## Data excerpts
::::
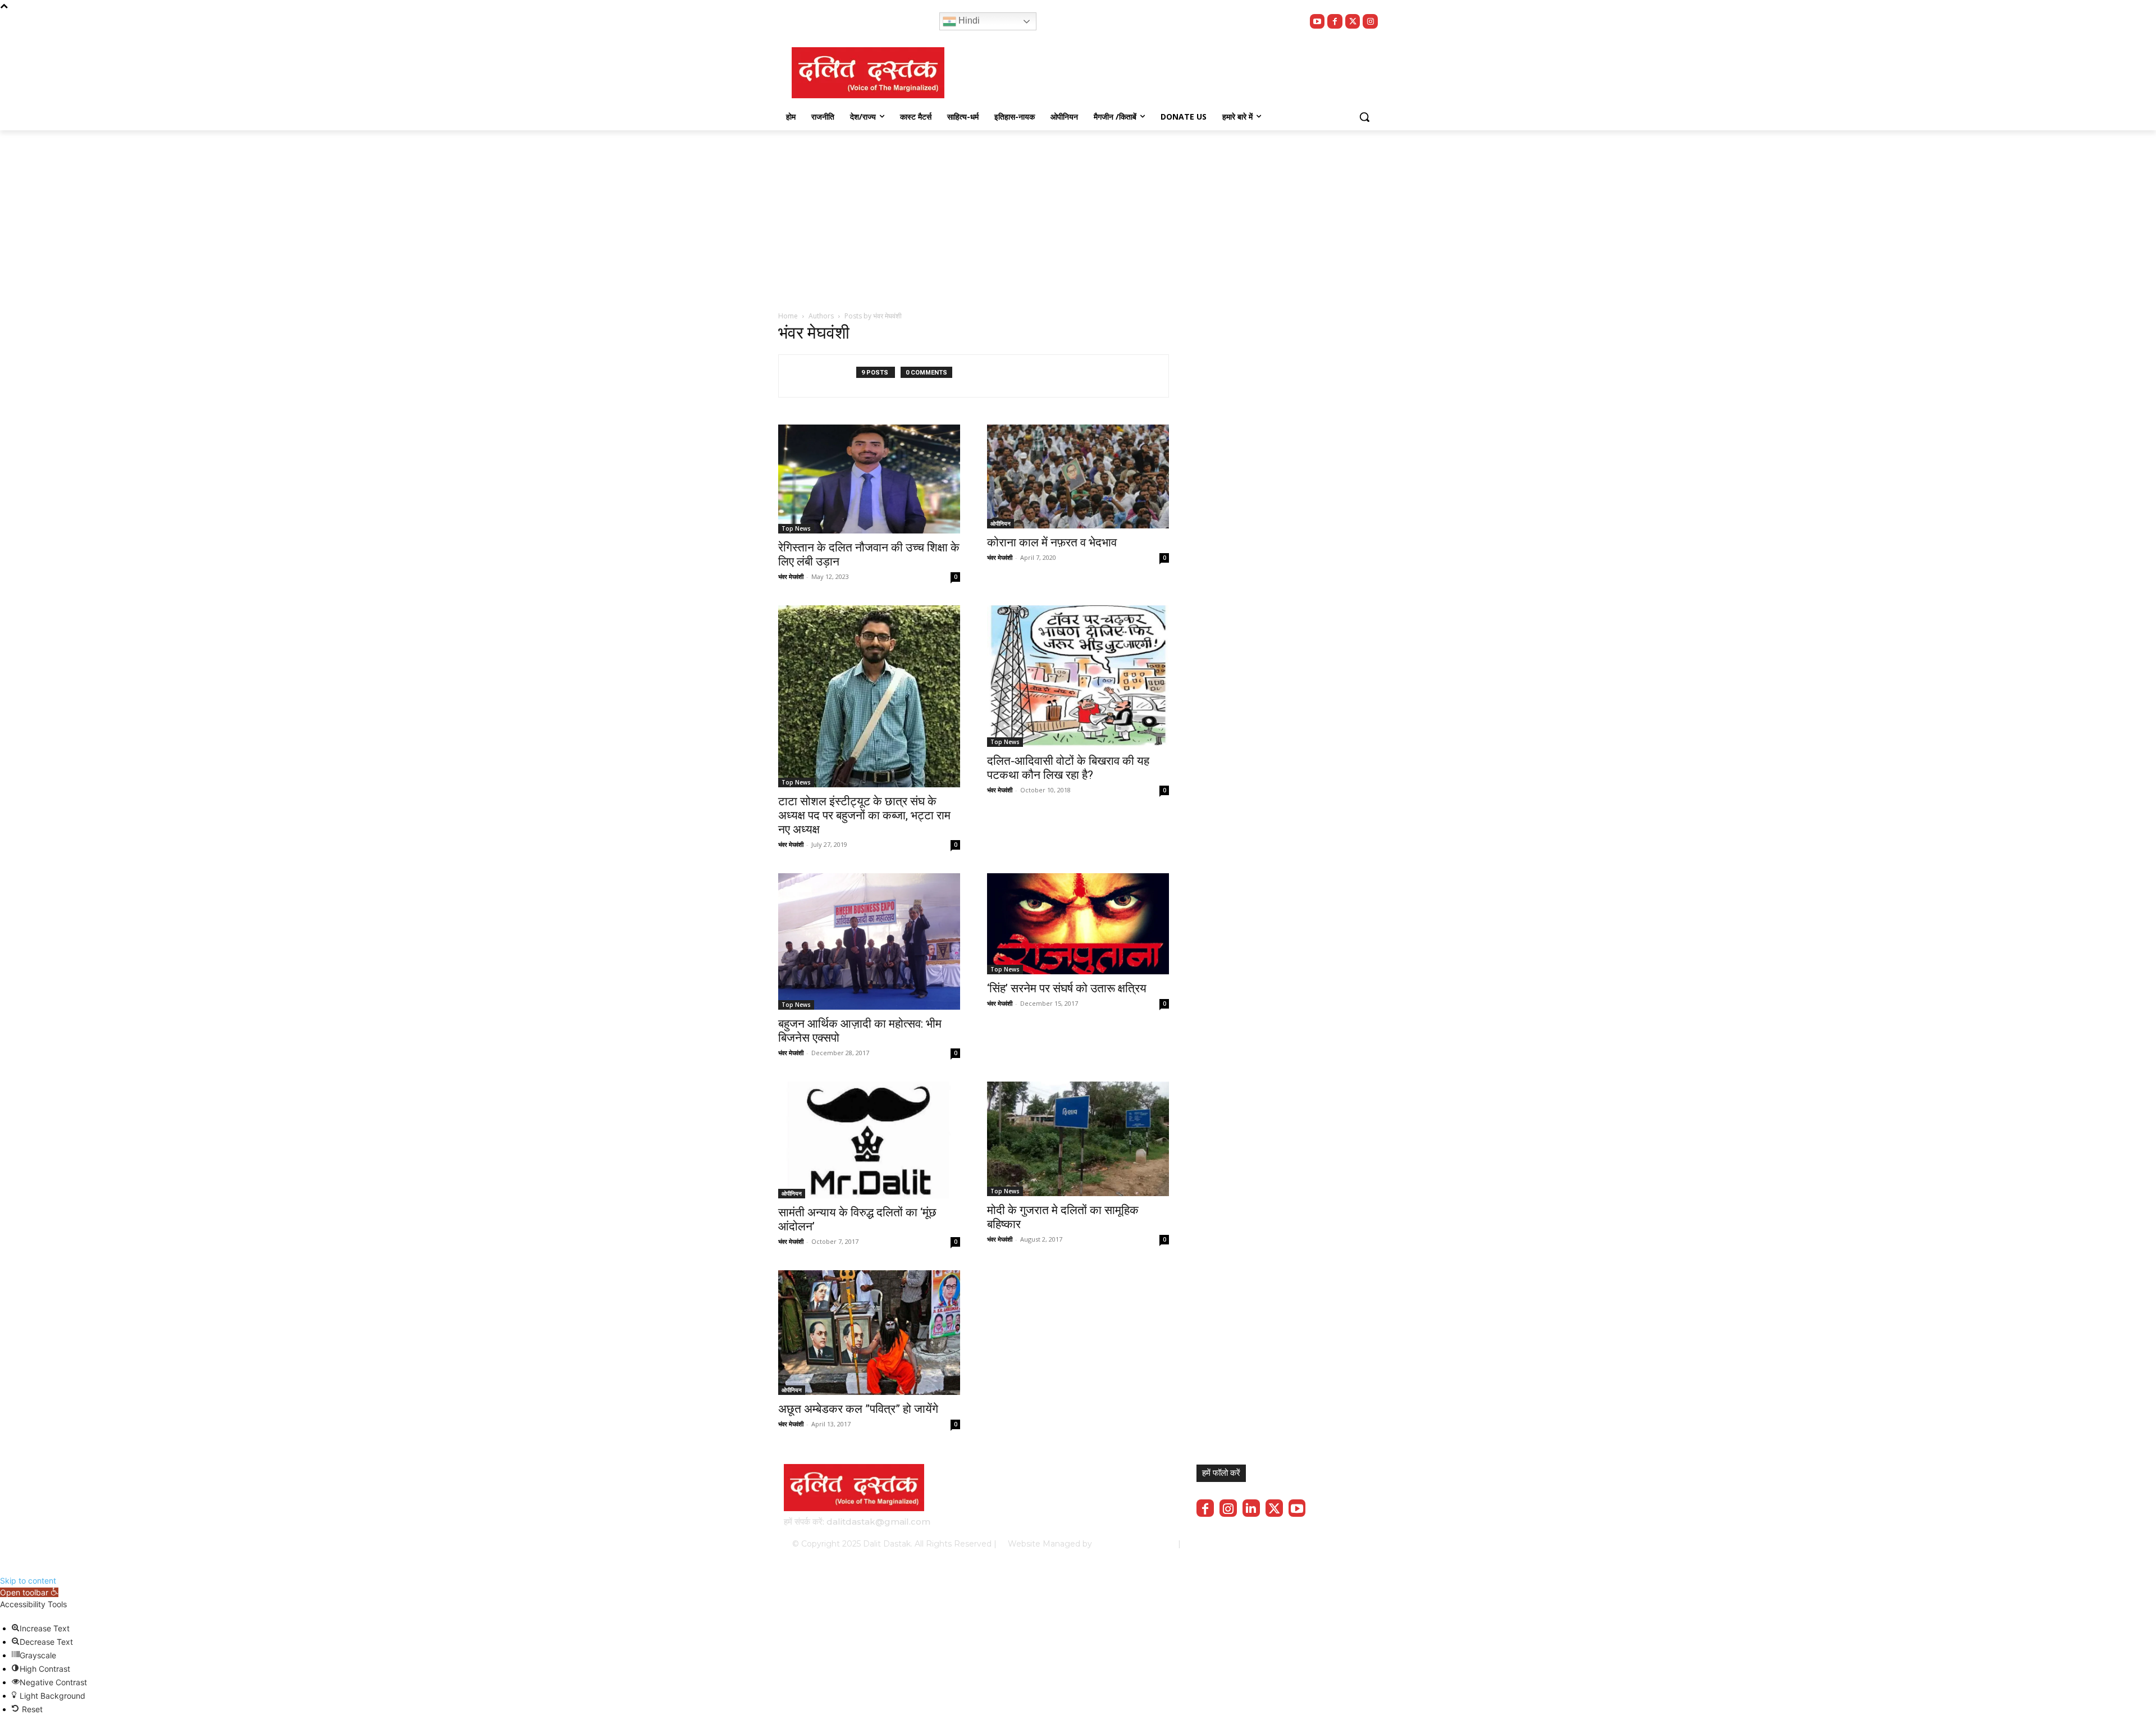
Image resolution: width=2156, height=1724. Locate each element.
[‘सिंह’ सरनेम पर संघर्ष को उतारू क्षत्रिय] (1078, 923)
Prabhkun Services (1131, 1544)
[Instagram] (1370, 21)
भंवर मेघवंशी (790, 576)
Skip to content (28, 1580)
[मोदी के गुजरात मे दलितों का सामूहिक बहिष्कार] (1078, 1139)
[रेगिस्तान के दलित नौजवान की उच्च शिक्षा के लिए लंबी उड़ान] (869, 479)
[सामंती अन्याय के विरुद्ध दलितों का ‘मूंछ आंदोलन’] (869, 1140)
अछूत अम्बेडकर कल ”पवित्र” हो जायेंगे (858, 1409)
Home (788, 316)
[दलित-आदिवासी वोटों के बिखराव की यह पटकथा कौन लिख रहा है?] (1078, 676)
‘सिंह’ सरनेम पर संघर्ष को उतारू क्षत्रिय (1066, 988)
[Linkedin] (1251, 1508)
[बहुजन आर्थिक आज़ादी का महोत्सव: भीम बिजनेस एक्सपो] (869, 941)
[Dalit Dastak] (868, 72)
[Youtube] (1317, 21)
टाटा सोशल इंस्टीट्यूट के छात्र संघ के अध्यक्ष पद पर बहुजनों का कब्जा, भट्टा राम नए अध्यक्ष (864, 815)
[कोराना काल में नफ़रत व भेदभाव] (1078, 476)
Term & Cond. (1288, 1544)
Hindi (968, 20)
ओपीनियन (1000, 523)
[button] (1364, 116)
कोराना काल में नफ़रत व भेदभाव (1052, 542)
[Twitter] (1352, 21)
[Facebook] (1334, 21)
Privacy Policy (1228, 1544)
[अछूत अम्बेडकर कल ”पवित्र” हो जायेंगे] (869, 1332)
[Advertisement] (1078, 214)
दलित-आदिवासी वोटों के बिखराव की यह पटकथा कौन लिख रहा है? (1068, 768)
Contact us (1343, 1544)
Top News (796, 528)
::::
From the records above, transcribe without alteration every line from the one with "[दलित-आदिवासी वोटों के" to the one with "[अछूत अम्बेडकर कल", inclusive.

[दलित-आदिवासी वोटों के बिखराव की यह पटकथा कौन लिख रहा है?] (1078, 676)
‘सिंह’ सरनेम पर संघर्ष को उतारू क्षत्रिय (1066, 988)
[Linkedin] (1251, 1508)
[बहुजन आर्थिक आज़ादी का महोत्सव: भीम बिजनेस एक्सपो] (869, 941)
[Dalit Dastak] (868, 72)
[Youtube] (1317, 21)
टाटा सोशल इंस्टीट्यूट के छात्र संघ के अध्यक्ष पद पर बहुजनों का कब्जा, भट्टा राम नए अध्यक्ष (864, 815)
[कोराना काल में नफ़रत व भेदभाव] (1078, 476)
Term & Cond. (1288, 1544)
Hindi (968, 20)
ओपीनियन (1000, 523)
[button] (1364, 116)
कोराना काल में नफ़रत व भेदभाव (1052, 542)
[Twitter] (1352, 21)
[Facebook] (1334, 21)
Privacy Policy (1228, 1544)
[अछूत अम्बेडकर कल ”पवित्र” हो जायेंगे] (869, 1332)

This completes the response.